Copy out the entries below in full and exactly.

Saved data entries

↓

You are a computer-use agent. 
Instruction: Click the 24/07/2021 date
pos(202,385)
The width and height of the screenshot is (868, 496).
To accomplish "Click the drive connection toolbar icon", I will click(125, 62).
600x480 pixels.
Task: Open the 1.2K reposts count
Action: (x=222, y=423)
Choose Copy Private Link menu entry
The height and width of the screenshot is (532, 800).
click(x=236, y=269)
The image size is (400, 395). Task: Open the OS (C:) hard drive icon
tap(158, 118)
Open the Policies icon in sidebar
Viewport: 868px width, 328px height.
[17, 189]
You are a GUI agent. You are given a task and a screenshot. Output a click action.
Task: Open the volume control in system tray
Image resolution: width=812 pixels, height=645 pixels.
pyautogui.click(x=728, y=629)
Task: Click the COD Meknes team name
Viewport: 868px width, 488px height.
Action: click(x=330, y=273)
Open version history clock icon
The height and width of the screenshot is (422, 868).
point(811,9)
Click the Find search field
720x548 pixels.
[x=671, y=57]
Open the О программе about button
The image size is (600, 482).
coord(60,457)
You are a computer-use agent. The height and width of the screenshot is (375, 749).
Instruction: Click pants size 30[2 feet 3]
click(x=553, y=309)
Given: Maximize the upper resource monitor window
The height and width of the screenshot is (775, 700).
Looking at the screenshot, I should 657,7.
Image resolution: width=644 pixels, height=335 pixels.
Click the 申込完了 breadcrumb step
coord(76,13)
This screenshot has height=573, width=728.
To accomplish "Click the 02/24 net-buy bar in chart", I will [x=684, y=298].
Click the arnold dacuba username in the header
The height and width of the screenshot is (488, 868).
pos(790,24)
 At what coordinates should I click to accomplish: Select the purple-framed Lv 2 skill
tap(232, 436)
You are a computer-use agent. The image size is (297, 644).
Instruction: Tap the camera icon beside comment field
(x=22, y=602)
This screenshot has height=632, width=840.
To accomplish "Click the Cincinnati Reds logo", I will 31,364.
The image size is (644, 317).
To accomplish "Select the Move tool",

↑

* Solution for this exercise
You are a computer-use agent. 
Instruction: Click the 24/07/2021 date
pos(202,385)
The width and height of the screenshot is (868, 496).
To accomplish "Click the drive connection toolbar icon", I will click(125, 62).
600x480 pixels.
Task: Open the 1.2K reposts count
Action: (x=222, y=423)
Choose Copy Private Link menu entry
The height and width of the screenshot is (532, 800).
click(x=236, y=269)
The image size is (400, 395). Task: Open the OS (C:) hard drive icon
tap(158, 118)
Open the Policies icon in sidebar
Viewport: 868px width, 328px height.
[17, 189]
You are a GUI agent. You are given a task and a screenshot. Output a click action.
Task: Open the volume control in system tray
Image resolution: width=812 pixels, height=645 pixels.
pyautogui.click(x=728, y=629)
Task: Click the COD Meknes team name
Viewport: 868px width, 488px height.
Action: click(x=330, y=273)
Open version history clock icon
The height and width of the screenshot is (422, 868).
point(811,9)
Click the Find search field
720x548 pixels.
[x=671, y=57]
Open the О программе about button
The image size is (600, 482).
coord(60,457)
You are a computer-use agent. The height and width of the screenshot is (375, 749).
Instruction: Click pants size 30[2 feet 3]
click(x=553, y=309)
Given: Maximize the upper resource monitor window
The height and width of the screenshot is (775, 700).
Looking at the screenshot, I should 657,7.
Image resolution: width=644 pixels, height=335 pixels.
Click the 申込完了 breadcrumb step
coord(76,13)
This screenshot has height=573, width=728.
To accomplish "Click the 02/24 net-buy bar in chart", I will [x=684, y=298].
Click the arnold dacuba username in the header
The height and width of the screenshot is (488, 868).
pos(790,24)
 At what coordinates should I click to accomplish: Select the purple-framed Lv 2 skill
tap(232, 436)
You are a computer-use agent. The image size is (297, 644).
Instruction: Tap the camera icon beside comment field
(x=22, y=602)
This screenshot has height=632, width=840.
To accomplish "Click the Cincinnati Reds logo", I will 31,364.
The image size is (644, 317).
To accomplish "Select the Move tool",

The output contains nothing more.